While there was this sort of natural, free-flowing songwriting, at the same time, the goal was definitely commercial. While the genre began on independents, it was in reality competing with rock ‘n’ roll and country music, and “Let’s make a hit,” is the most common thing we hear the soul players and producers in this book say. It’s funny that major hits were sometimes thrown together in a matter of minutes.
It really was a special (and pretty sweet) moment in which this could happen. Inevitably, Stax got too big for itself, which stoked political infighting, prompting unstrategic business deals, and ultimately, tragically, its implosion.
Guralnick does more than present a record label history.
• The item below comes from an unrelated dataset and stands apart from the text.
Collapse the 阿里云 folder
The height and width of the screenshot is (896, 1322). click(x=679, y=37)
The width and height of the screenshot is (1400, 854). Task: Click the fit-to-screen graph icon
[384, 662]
Most chapters delve into a major soul figure. I particularly enjoyed the insights in the James Brown chapter:
“James Brown gloried in his very commonness (‘He made the ugly man somebody,’ childhood friend Leon Austin told reporter Gerri Hirshey, speaking specifically of the racial implications of this ‘darker person’s’ success), and his chief title, ‘the Hardest Working Man in Show Business,’ was based on a quality accessible even to the humblest member of his audience. For the crowds that snaked around the block waiting to purchase tickets to his show at the Apollo he might send out cups of soup and coffee because he recognized that for his audience as well as for himself James Brown’s success was a matter of faith and commitment; ‘it meant a lot to me that people were prepared to wait for hours to see my show’” (234).
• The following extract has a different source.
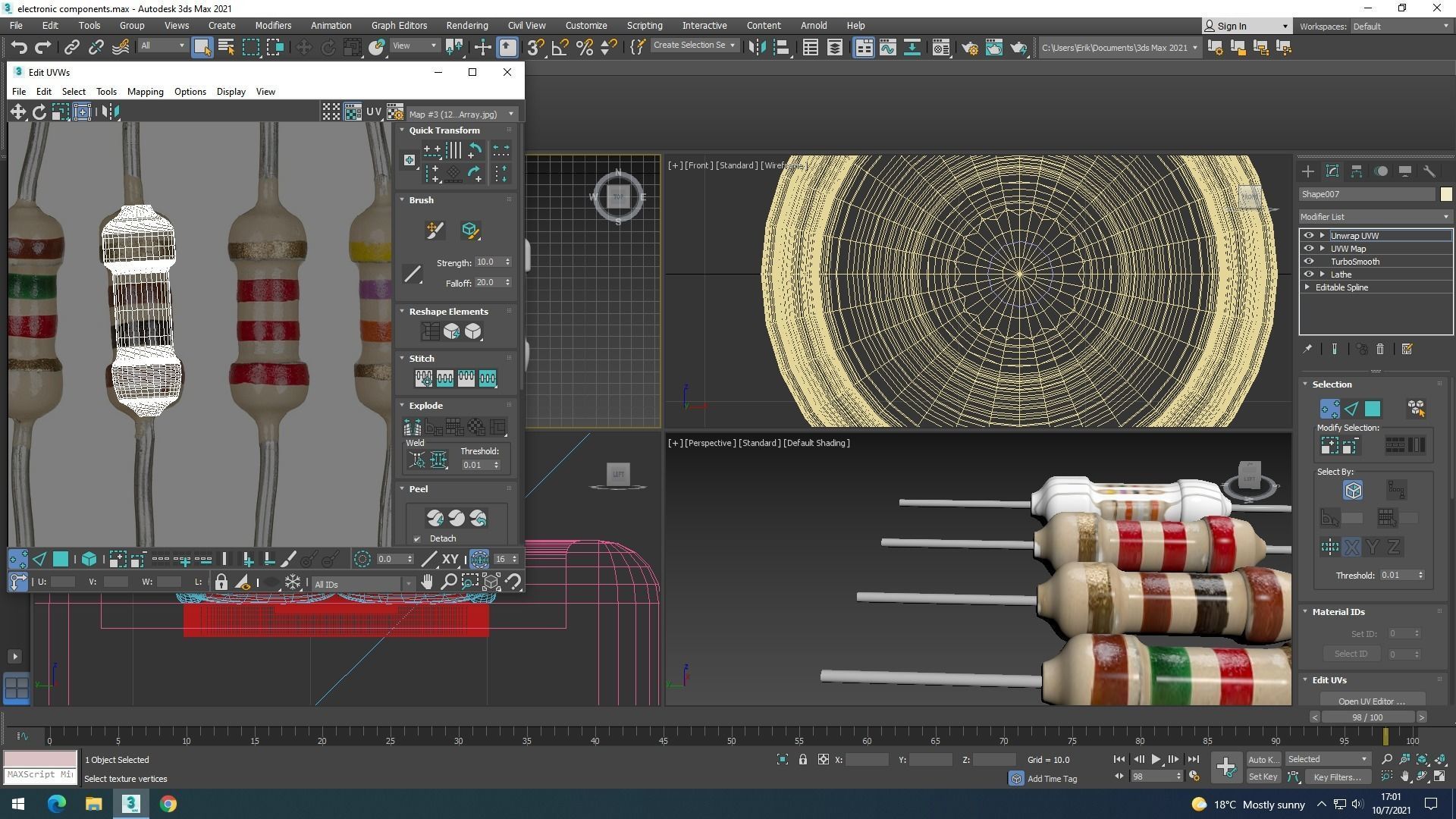Open the Angle Snap toggle icon

560,48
I love this dynamic between Brown and his audience. Apparently Brown’s “Live at the Apollo” record received so many requests on black radio stations, that some of them would just play the entire LP on the air at certain scheduled times each week, something that must have surely been unheard of.
Guralnick is also insightful when describing the music itself. Here’s him explaining the revolutionary character of Brown’s work:
“With ‘Out of Sight’ all this changed. All the grunts, groans, screams, clicks, and screeches that had been lurking in the background, the daringly modal approach to melody (soon there would be virtually no chord changes in a James Brown song, with forward motion dependent entirely on rhythm), were—without anyone’s fully realizing it in 1965—intimations of African roots, declarations of black pride that would very soon earn James Brown plaudits from cultural nationalists and the musical avant-garde alike” (240).
And here’s Guralnick quoting musicologist, Robert Palmer: “‘The rhythmic elements became the song. There were few chord changes, or none at all, but there were plenty of trick rhythmic interludes and suspensions…Brown and his musicians began to treat every instrument and voice in the group as if it were a drum. The horns played single-note bursts that were often sprung against the downbeats. The bass lines were broken into choppy two or three-note patterns, a procedure common in Latin music since the Forties but unusual in r&b. Brown’s rhythm guitarist choked his guitar strings against the instrument’s neck so hard that his playing began to sound like a jagged tin can being scraped with a pocket knife. Only occasionally were the horns, organ or backing vocalists allowed to provide a harmonic continuum by holding a chord’” (240).